Special session was due to discuss probe into 50-day war, but delayed it after head of investigators quit under Israeli pressure.
Israel’s representative was conspicuously absent from a U.N. Human Rights Council special session Monday on the situation in the Palestinian territories and the 2014 Gaza conflict.
Israel provided no immediate explanation for not being present at the session dedicated overwhelmingly to discussion of its policies and alleged abuses, but a source close to the council said its absence clearly amounted to a boycott. “We won’t comment on that,” a spokeswoman with the Israeli mission in Geneva told AFP.
The United States was also not present, sparking speculation that its absence could be a sign of the cooling relations between the two allies since it was not there to defend Israel. But the United States denied that, saying it was U.S. policy not to participate in council debates on a specific agenda item on Israel, which Washington maintains unfairly singles out the Jewish state.
“We remain deeply troubled by this council’s stand-alone agenda item directed against Israel, and by the many repetitive and one-sided resolutions under that agenda item,” the U.S. ambassador to the council, Keith Harper, said in a statement.
Monday’s session had originally been scheduled to discuss a probe on the 50-day war in Gaza last year, but the investigators obtained a delay after the head of the team quit under Israeli pressure. “The process cannot be rushed,” former New York judge Mary McGowan Davis, who has taken over as head of the team, told the council.
Canadian international law expert William Schabas resigned as chair of the Commission of Inquiry on the 2014 Gaza conflict last month after Israel complained he could not be impartial because he had prepared a legal opinion for the Palestine Liberation Organisation in October 2012. Schabas strongly denied that he was beholden to the PLO but said he was reluctantly stepping down to avoid the inquiry into the July-August conflict—commissioned by the U.N. Human Rights Council—being compromised in any away.
Israel was not satisfied, calling for the entire inquiry to be shelved, insisting the commission and the Human Rights Council, which created it, are inherently biased against the Jewish state. It is the only country in the world with a special agenda item—known as Item 7—dedicated to it, meaning its rights record is discussed at every session of the U.N.’s top rights body.
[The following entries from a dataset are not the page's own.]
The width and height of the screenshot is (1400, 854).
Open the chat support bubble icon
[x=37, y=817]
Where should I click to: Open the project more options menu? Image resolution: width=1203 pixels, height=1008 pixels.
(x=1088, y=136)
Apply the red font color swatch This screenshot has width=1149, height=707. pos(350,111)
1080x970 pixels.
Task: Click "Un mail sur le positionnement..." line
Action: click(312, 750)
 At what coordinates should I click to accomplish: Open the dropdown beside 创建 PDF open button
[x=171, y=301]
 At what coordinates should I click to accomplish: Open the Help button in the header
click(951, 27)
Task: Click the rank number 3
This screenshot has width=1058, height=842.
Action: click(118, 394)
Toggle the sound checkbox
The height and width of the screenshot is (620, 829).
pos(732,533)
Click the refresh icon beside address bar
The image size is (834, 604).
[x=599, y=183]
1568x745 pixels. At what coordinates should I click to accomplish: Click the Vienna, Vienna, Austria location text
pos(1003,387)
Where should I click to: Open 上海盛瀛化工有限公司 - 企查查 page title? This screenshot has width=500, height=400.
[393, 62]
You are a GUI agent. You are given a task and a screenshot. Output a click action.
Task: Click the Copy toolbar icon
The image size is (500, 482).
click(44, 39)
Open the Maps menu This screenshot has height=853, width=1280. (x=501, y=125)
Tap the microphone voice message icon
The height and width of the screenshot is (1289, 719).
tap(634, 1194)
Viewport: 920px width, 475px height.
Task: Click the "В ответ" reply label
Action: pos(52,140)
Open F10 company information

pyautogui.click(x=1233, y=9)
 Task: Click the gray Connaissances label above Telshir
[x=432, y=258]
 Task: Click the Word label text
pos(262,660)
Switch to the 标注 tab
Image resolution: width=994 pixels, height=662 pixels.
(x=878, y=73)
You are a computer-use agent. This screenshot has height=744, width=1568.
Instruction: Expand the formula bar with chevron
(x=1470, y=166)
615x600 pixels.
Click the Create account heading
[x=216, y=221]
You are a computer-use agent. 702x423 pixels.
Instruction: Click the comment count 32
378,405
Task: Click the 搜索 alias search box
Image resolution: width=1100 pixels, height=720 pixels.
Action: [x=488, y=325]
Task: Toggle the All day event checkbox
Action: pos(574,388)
Its absence Monday did not mark the first time it has boycotted the council. It cut all ties with the council in March 2012 over its plans to probe how Jewish settlements were harming Palestinian rights, and did not resume relations until late 2013.
Monday’s session came after Prime Minister Benjamin Netanyahu’s right-wing Likud party scored an unexpected election victory last week. Washington has warned it could withdraw its unwavering support for Israel at the U.N. over Netanyahu’s tough stance on the Palestinians.
But the U.S. denied that its absence Monday was a sign that that was coming to fruition, insisting it did not want to lend Item 7 legitimacy.
A number of states criticized the absence of the United States and most western nations from Monday’s debate. This is “a deliberate attempt to undermine the credibility of the Human Rights Council,” said Pakistan’s representative, speaking on behalf of the Organization of the Islamic Conference.
Although the report on the 2014 Gaza war investigation was delayed until June, the U.N.’s new Special Rapporteur on the situation in the Palestinian territories did not hold back. “The ferocity of destruction and high proportion of civilian lives lost in Gaza cast serious doubts over Israel’s adherence to international humanitarian law principles of proportionality, distinction and precautions in attack,” Makarim Wibisono told the council. He lamented “acute” needs in Gaza, warning that Israel’s continued “blockade keeps Gaza in a stranglehold which does not even allow people to help themselves.”
The Gaza conflict ended with a truce between Israel and the territory’s Islamist de facto rulers Hamas on Aug. 26 after the deaths of more than 2,140 Palestinians, most of them civilians, and 73 people on the Israeli side, mostly soldiers.